[ENTRIES SUPPLIED]
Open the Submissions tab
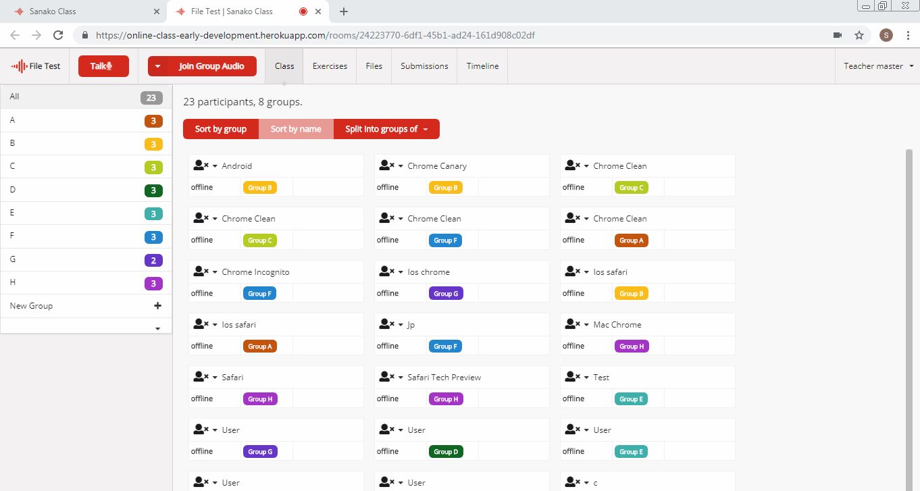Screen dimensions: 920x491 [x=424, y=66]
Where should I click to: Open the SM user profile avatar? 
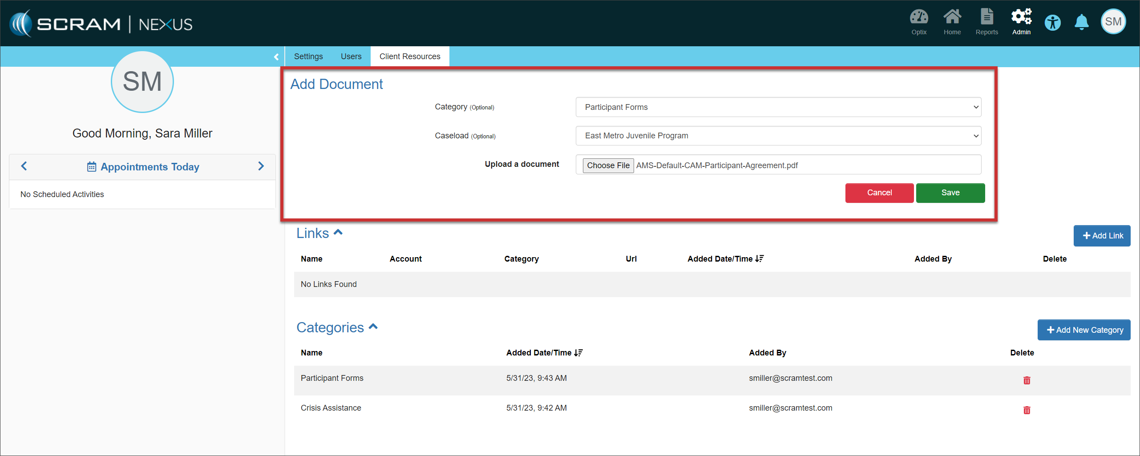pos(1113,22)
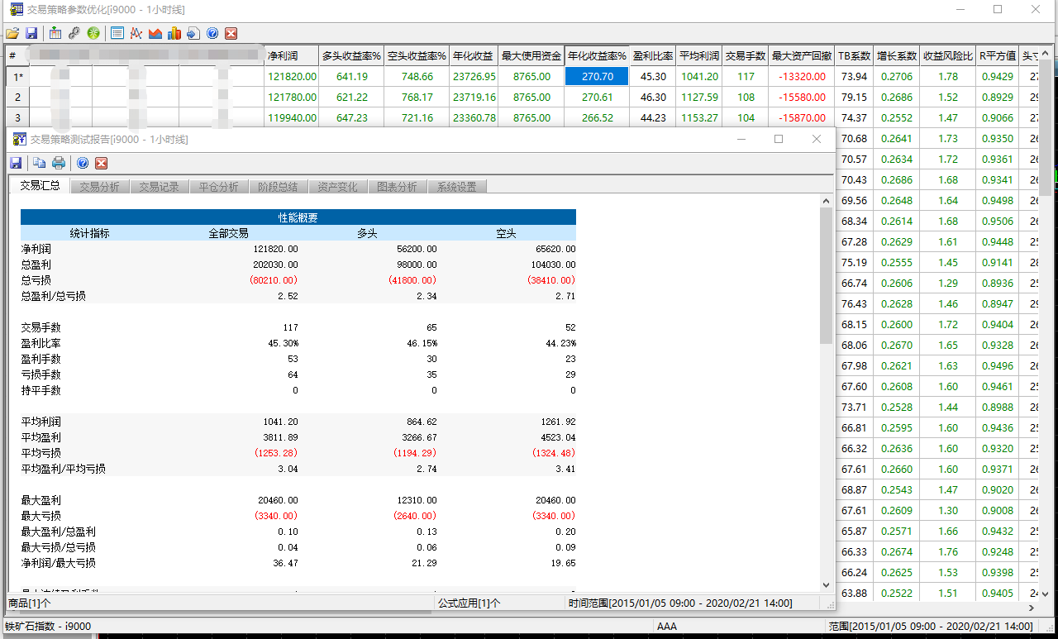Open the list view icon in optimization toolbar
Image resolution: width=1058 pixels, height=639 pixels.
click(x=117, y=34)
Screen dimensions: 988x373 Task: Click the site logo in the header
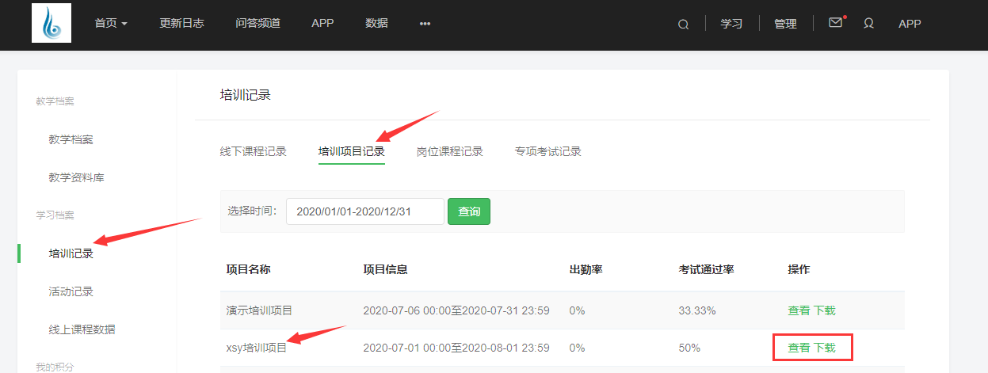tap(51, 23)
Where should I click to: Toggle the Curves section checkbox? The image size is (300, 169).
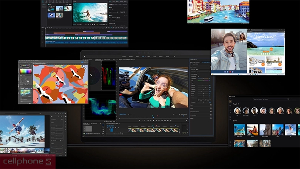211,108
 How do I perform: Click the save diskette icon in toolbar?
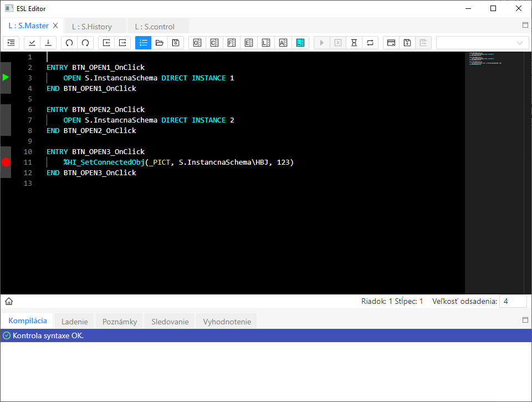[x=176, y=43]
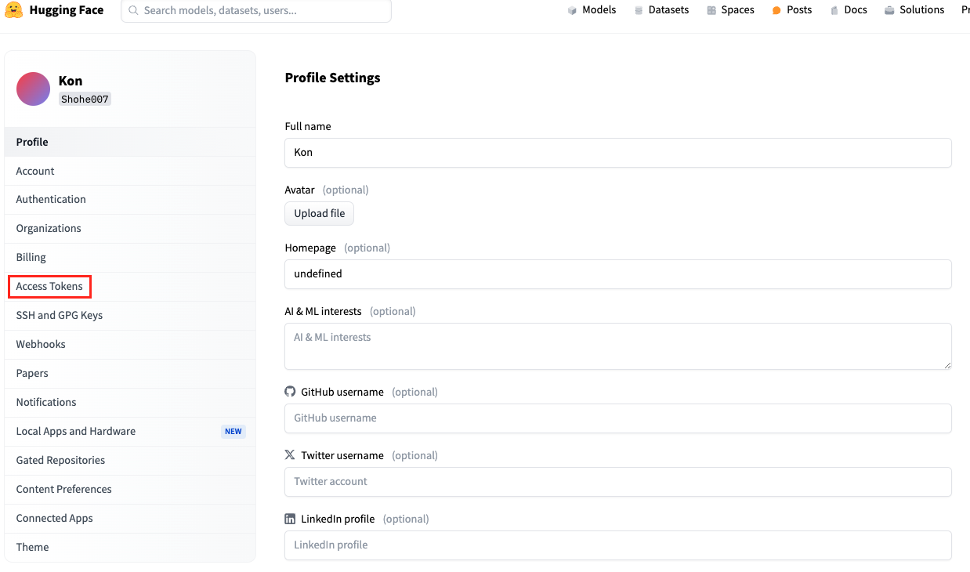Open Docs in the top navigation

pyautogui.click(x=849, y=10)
[/ENTRIES SUPPLIED]
*TASK ITEM*. All records should be output exactly, with the pictures left out.

*TASK RESPONSE*.
Open the Submissions tab
Screen dimensions: 920x491 [x=424, y=66]
Where should I click to: Open the SM user profile avatar? 
pos(1113,22)
Open the list view icon in optimization toolbar
Image resolution: width=1058 pixels, height=639 pixels.
click(x=117, y=34)
Screen dimensions: 988x373 Task: Click the site logo in the header
tap(51, 23)
Where should I click to: Toggle the Curves section checkbox? The image size is (300, 169).
211,108
 How do I perform: Click the save diskette icon in toolbar?
[x=176, y=43]
Open Docs in the top navigation

pyautogui.click(x=849, y=10)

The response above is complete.